■ Task item:
Write out all of the data again, precisely as it appears.

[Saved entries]

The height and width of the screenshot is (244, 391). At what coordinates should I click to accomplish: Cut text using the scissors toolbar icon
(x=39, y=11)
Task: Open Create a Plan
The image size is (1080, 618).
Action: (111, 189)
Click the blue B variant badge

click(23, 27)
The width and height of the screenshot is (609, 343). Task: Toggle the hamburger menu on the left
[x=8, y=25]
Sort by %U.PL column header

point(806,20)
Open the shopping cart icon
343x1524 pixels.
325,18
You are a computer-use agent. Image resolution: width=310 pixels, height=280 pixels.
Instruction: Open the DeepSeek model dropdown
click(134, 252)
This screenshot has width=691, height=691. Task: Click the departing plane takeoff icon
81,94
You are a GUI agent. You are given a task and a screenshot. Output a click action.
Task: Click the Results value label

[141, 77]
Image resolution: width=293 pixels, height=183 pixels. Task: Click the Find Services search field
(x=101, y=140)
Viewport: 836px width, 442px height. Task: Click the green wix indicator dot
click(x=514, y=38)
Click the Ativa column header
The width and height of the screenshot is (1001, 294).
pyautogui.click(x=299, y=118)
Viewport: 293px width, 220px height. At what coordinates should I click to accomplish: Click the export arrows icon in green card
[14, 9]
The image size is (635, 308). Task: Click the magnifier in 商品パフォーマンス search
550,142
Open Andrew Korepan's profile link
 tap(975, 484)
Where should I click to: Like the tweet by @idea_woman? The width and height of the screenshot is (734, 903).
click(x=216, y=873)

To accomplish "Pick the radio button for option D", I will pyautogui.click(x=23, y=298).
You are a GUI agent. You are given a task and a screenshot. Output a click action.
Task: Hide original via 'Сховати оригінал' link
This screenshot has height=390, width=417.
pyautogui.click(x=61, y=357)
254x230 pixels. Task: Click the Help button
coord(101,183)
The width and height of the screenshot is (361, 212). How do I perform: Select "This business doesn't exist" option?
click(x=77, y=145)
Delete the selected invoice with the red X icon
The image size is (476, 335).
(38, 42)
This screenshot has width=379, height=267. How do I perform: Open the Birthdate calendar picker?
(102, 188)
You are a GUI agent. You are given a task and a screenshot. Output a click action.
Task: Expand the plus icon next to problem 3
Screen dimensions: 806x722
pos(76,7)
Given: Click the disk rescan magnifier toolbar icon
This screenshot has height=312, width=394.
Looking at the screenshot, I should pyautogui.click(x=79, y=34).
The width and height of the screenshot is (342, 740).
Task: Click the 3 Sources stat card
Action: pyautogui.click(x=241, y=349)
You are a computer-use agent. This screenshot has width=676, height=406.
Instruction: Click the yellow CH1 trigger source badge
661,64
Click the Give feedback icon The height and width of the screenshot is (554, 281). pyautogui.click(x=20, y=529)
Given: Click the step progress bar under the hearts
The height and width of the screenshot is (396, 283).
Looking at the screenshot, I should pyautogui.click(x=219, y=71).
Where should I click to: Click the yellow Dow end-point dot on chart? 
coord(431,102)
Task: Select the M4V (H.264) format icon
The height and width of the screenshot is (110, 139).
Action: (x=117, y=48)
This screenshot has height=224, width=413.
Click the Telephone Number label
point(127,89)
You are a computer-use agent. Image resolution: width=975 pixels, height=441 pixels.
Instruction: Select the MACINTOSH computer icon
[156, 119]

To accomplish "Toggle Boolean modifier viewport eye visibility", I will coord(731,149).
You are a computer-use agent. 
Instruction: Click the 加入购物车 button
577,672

■ Result for this task:
The height and width of the screenshot is (244, 391). At what coordinates should I click to accomplish: Cut text using the scissors toolbar icon
(x=39, y=11)
Task: Open Create a Plan
The image size is (1080, 618).
Action: (111, 189)
Click the blue B variant badge

click(23, 27)
The width and height of the screenshot is (609, 343). Task: Toggle the hamburger menu on the left
[x=8, y=25]
Sort by %U.PL column header

point(806,20)
Open the shopping cart icon
343x1524 pixels.
325,18
You are a computer-use agent. Image resolution: width=310 pixels, height=280 pixels.
Instruction: Open the DeepSeek model dropdown
click(134, 252)
This screenshot has width=691, height=691. Task: Click the departing plane takeoff icon
81,94
You are a GUI agent. You are given a task and a screenshot. Output a click action.
Task: Click the Results value label

[141, 77]
Image resolution: width=293 pixels, height=183 pixels. Task: Click the Find Services search field
(x=101, y=140)
Viewport: 836px width, 442px height. Task: Click the green wix indicator dot
click(x=514, y=38)
Click the Ativa column header
The width and height of the screenshot is (1001, 294).
pyautogui.click(x=299, y=118)
Viewport: 293px width, 220px height. At what coordinates should I click to accomplish: Click the export arrows icon in green card
[14, 9]
The image size is (635, 308). Task: Click the magnifier in 商品パフォーマンス search
550,142
Open Andrew Korepan's profile link
 tap(975, 484)
Where should I click to: Like the tweet by @idea_woman? The width and height of the screenshot is (734, 903).
click(x=216, y=873)

To accomplish "Pick the radio button for option D", I will pyautogui.click(x=23, y=298).
You are a GUI agent. You are given a task and a screenshot. Output a click action.
Task: Hide original via 'Сховати оригінал' link
This screenshot has height=390, width=417.
pyautogui.click(x=61, y=357)
254x230 pixels. Task: Click the Help button
coord(101,183)
The width and height of the screenshot is (361, 212). How do I perform: Select "This business doesn't exist" option?
click(x=77, y=145)
Delete the selected invoice with the red X icon
The image size is (476, 335).
(38, 42)
This screenshot has width=379, height=267. How do I perform: Open the Birthdate calendar picker?
(102, 188)
You are a GUI agent. You are given a task and a screenshot. Output a click action.
Task: Expand the plus icon next to problem 3
Screen dimensions: 806x722
pos(76,7)
Given: Click the disk rescan magnifier toolbar icon
This screenshot has height=312, width=394.
Looking at the screenshot, I should pyautogui.click(x=79, y=34).
The width and height of the screenshot is (342, 740).
Task: Click the 3 Sources stat card
Action: pyautogui.click(x=241, y=349)
You are a computer-use agent. This screenshot has width=676, height=406.
Instruction: Click the yellow CH1 trigger source badge
661,64
Click the Give feedback icon The height and width of the screenshot is (554, 281). pyautogui.click(x=20, y=529)
Given: Click the step progress bar under the hearts
The height and width of the screenshot is (396, 283).
Looking at the screenshot, I should pyautogui.click(x=219, y=71).
Where should I click to: Click the yellow Dow end-point dot on chart? 
coord(431,102)
Task: Select the M4V (H.264) format icon
The height and width of the screenshot is (110, 139).
Action: (x=117, y=48)
This screenshot has height=224, width=413.
Click the Telephone Number label
point(127,89)
You are a computer-use agent. Image resolution: width=975 pixels, height=441 pixels.
Instruction: Select the MACINTOSH computer icon
[156, 119]

To accomplish "Toggle Boolean modifier viewport eye visibility", I will coord(731,149).
You are a computer-use agent. 
Instruction: Click the 加入购物车 button
577,672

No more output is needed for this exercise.